## Document text

In just a single year, sun can provide the earth with 15,000 times more energy than atomic and fuel energy that are required in the same time frame.

If resources from fossil fuel is consumed at the present rate, the earth will get depleted soon. Additionally, production of these fossil fuels is increasing every year.

Its nearly doubling the amount of use of each fossil fuel. If this continuous, no sooner it will create an unprecedented energy crisis on our planet. Therefore, the need of the hour is to harness solar energy with new solar technologies coupled with innovating designs than the existing ones.  

Spherical solar cells could be a solution that may thwart the impeding energy crisis on earth.

Spherical solar cell outperforms the flat solar cell

When kept under the solar simulator lamp, the spherical solar cell proved its efficiency over the conventional flat solar cell. It accounted for nearly 24 percent more power output when exposed to sunlight immediately.

That power advantage further increased to 39 percent when both – spherical and flat solar cells -had begun to heat up.

Also, the spherical solar cell gave an approximately 60 percent more output relatively when both were kept under scattered sunlight.

Other factors like the background too impact the efficiency of the spherical solar cells.  Out of aluminium cup, aluminium paper, white paper and sand, hexagonal aluminium cup background helped it in unleashing 100 percent of power output.

 Light-harvesting potential of solar cells

Spherical solar cells are fabricated from monocrystalline silicon solar cells. The entire volume of monocrystalline silicon solar cell is a single crystal of silicon. And it’s preferred over 90 percent of the world’s solar power production.

Idea is to scale up production from the basic structures if the design proves cost efficient.

Once it comes into the production line, the newly achieved ultra-flexibility of solar cells will morph it in any shapes and ‘solarize’ everywhere says Zhe Liu, a postdoctoral researcher in solar engineering at MIT.

This is not the first time such spherical solar cells have been created. Previous such solar cells were created at nanoscale. They were fabricated with the help of nanowires and quantum dots and were placed on top of a flat surface added Rabab Bahabry, an assistant professor of physics at the University of Jeddah.

## How to complete this task
Reproduce the passage on spherical solar cells above word for word, from start to finish.

## Provided material
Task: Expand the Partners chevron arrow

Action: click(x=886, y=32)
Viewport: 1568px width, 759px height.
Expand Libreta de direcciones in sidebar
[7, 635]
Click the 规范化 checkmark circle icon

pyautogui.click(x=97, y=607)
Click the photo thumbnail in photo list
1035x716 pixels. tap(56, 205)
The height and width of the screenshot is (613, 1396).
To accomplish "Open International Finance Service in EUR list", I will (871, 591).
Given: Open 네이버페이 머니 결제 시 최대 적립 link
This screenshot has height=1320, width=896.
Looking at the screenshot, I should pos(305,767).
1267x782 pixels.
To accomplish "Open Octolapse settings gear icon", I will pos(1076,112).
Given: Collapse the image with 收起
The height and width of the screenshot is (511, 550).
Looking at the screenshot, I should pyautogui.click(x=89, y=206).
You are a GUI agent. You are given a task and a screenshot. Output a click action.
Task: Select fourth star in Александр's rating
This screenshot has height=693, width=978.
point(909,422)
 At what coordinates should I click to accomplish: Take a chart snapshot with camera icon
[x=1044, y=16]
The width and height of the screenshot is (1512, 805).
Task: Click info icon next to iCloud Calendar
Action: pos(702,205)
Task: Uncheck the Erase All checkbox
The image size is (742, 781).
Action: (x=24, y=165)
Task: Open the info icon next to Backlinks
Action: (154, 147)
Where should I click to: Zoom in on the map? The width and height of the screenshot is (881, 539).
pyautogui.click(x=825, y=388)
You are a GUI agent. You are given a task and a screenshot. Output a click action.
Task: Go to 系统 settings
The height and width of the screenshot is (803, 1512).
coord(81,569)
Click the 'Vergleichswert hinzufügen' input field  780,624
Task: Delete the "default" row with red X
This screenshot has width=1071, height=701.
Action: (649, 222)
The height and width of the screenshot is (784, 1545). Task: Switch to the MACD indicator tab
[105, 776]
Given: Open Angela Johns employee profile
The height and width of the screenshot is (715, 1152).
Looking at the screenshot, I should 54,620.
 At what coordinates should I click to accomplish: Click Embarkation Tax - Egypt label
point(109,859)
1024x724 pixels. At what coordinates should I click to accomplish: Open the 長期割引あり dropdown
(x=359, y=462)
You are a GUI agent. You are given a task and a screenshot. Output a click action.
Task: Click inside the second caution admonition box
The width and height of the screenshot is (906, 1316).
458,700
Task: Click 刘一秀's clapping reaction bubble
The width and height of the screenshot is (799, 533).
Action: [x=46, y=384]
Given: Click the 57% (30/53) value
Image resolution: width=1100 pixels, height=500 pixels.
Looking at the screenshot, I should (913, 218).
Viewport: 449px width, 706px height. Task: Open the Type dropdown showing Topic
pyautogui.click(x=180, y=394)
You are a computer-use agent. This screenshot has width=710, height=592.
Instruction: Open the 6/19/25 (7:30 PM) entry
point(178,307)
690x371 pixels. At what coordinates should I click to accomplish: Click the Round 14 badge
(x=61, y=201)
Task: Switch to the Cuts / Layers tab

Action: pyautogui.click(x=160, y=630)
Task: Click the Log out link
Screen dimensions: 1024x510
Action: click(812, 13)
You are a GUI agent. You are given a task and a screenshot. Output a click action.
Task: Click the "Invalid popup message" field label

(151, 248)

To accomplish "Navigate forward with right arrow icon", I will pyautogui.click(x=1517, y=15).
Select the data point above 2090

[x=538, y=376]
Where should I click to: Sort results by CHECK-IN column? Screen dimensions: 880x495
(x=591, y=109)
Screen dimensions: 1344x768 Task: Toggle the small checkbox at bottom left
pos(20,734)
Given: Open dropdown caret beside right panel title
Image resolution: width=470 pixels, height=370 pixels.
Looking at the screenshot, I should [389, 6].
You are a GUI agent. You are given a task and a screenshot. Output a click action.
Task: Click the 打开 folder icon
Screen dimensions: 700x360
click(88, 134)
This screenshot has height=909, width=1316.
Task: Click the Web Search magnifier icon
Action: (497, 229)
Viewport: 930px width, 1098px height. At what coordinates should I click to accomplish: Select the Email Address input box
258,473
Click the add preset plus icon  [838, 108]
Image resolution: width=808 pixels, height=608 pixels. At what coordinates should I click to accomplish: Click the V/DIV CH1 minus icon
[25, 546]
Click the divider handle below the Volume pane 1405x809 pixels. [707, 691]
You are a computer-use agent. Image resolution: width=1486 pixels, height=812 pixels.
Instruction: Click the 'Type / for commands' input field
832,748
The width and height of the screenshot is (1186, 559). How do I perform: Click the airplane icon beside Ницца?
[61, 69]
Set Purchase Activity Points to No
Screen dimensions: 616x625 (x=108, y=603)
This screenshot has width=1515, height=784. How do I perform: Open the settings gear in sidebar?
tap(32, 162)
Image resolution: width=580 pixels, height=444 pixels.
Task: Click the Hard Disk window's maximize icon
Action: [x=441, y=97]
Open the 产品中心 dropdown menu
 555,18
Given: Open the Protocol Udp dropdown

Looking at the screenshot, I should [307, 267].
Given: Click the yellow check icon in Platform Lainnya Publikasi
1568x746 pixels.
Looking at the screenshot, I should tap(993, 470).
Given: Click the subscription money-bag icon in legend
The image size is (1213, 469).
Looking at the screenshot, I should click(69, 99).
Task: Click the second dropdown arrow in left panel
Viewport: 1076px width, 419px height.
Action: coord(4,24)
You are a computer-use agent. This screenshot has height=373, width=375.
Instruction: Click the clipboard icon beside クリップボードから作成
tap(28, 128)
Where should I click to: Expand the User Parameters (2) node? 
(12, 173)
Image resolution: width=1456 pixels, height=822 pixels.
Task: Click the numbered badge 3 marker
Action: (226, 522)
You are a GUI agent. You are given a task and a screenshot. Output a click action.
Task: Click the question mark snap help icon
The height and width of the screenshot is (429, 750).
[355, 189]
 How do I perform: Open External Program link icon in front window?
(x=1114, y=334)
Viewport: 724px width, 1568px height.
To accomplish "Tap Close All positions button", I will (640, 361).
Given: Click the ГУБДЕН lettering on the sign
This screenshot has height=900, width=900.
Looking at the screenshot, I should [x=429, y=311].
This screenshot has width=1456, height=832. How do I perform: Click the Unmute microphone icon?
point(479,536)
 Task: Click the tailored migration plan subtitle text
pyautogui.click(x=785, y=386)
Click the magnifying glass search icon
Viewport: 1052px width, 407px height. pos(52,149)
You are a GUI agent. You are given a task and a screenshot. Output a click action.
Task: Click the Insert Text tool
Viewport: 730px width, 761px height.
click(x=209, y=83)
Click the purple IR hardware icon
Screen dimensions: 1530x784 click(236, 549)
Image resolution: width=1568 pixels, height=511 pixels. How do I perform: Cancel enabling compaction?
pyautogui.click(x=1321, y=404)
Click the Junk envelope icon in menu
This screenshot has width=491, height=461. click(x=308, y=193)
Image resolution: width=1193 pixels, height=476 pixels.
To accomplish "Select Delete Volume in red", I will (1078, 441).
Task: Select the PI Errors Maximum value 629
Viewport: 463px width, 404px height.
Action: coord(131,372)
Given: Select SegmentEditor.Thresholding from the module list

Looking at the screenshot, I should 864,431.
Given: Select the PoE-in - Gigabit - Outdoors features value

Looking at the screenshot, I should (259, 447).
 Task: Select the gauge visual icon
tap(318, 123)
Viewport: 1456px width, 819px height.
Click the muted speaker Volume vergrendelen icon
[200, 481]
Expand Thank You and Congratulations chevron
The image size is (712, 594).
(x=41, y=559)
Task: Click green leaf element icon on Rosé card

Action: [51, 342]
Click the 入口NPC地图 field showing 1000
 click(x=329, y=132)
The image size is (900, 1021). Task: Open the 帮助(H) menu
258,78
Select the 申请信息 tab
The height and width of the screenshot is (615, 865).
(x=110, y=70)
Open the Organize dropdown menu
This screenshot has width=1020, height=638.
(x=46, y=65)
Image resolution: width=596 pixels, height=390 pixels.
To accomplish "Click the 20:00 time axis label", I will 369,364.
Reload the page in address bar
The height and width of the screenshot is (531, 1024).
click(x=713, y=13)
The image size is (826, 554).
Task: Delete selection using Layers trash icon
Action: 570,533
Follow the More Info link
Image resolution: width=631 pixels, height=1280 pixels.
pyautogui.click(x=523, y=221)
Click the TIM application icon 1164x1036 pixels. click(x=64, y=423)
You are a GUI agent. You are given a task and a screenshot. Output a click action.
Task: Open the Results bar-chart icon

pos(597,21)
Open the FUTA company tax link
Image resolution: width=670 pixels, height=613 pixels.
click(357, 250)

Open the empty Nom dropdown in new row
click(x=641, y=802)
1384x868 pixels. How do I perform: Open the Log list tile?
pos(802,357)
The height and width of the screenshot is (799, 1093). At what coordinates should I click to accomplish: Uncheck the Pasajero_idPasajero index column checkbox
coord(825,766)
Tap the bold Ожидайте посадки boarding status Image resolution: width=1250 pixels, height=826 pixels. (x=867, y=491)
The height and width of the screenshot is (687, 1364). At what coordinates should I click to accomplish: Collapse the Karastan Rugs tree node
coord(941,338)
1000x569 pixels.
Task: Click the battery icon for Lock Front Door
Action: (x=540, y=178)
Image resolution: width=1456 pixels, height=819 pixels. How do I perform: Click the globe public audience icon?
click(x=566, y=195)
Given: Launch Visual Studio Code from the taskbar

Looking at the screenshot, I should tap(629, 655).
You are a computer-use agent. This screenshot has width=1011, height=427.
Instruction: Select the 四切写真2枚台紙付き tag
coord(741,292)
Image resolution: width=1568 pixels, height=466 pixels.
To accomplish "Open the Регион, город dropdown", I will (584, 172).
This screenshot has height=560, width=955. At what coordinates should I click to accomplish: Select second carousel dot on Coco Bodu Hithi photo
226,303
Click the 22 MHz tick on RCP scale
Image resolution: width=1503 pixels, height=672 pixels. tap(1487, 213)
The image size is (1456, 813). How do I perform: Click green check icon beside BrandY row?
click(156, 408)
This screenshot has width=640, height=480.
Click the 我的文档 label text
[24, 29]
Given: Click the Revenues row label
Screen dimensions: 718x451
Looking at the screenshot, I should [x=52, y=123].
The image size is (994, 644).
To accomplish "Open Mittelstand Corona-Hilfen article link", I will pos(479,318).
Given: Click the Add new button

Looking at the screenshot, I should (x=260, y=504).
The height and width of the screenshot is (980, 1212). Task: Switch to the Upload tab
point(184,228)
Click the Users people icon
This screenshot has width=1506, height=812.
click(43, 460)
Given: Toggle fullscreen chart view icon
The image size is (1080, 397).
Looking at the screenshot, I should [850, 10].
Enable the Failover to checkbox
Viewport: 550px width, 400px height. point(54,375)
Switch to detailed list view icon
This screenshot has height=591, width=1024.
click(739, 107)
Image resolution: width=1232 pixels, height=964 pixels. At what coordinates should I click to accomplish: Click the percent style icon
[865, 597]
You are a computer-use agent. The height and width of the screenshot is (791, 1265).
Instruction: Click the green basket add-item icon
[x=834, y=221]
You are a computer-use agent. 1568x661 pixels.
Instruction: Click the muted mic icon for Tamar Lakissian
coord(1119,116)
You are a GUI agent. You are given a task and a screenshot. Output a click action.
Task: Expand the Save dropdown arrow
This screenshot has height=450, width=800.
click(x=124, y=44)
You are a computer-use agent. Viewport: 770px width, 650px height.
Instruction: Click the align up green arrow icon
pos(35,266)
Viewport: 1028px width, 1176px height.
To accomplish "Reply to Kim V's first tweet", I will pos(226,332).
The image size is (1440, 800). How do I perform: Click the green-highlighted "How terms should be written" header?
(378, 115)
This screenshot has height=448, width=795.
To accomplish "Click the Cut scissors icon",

## Answer box
In just a single year, sun can provide the earth with 15,000 times more energy than atomic and fuel energy that are required in the same time frame.

If resources from fossil fuel is consumed at the present rate, the earth will get depleted soon. Additionally, production of these fossil fuels is increasing every year.

Its nearly doubling the amount of use of each fossil fuel. If this continuous, no sooner it will create an unprecedented energy crisis on our planet. Therefore, the need of the hour is to harness solar energy with new solar technologies coupled with innovating designs than the existing ones.  

Spherical solar cells could be a solution that may thwart the impeding energy crisis on earth.

Spherical solar cell outperforms the flat solar cell

When kept under the solar simulator lamp, the spherical solar cell proved its efficiency over the conventional flat solar cell. It accounted for nearly 24 percent more power output when exposed to sunlight immediately.

That power advantage further increased to 39 percent when both – spherical and flat solar cells -had begun to heat up.

Also, the spherical solar cell gave an approximately 60 percent more output relatively when both were kept under scattered sunlight.

Other factors like the background too impact the efficiency of the spherical solar cells.  Out of aluminium cup, aluminium paper, white paper and sand, hexagonal aluminium cup background helped it in unleashing 100 percent of power output.

 Light-harvesting potential of solar cells

Spherical solar cells are fabricated from monocrystalline silicon solar cells. The entire volume of monocrystalline silicon solar cell is a single crystal of silicon. And it’s preferred over 90 percent of the world’s solar power production.

Idea is to scale up production from the basic structures if the design proves cost efficient.

Once it comes into the production line, the newly achieved ultra-flexibility of solar cells will morph it in any shapes and ‘solarize’ everywhere says Zhe Liu, a postdoctoral researcher in solar engineering at MIT.

This is not the first time such spherical solar cells have been created. Previous such solar cells were created at nanoscale. They were fabricated with the help of nanowires and quantum dots and were placed on top of a flat surface added Rabab Bahabry, an assistant professor of physics at the University of Jeddah.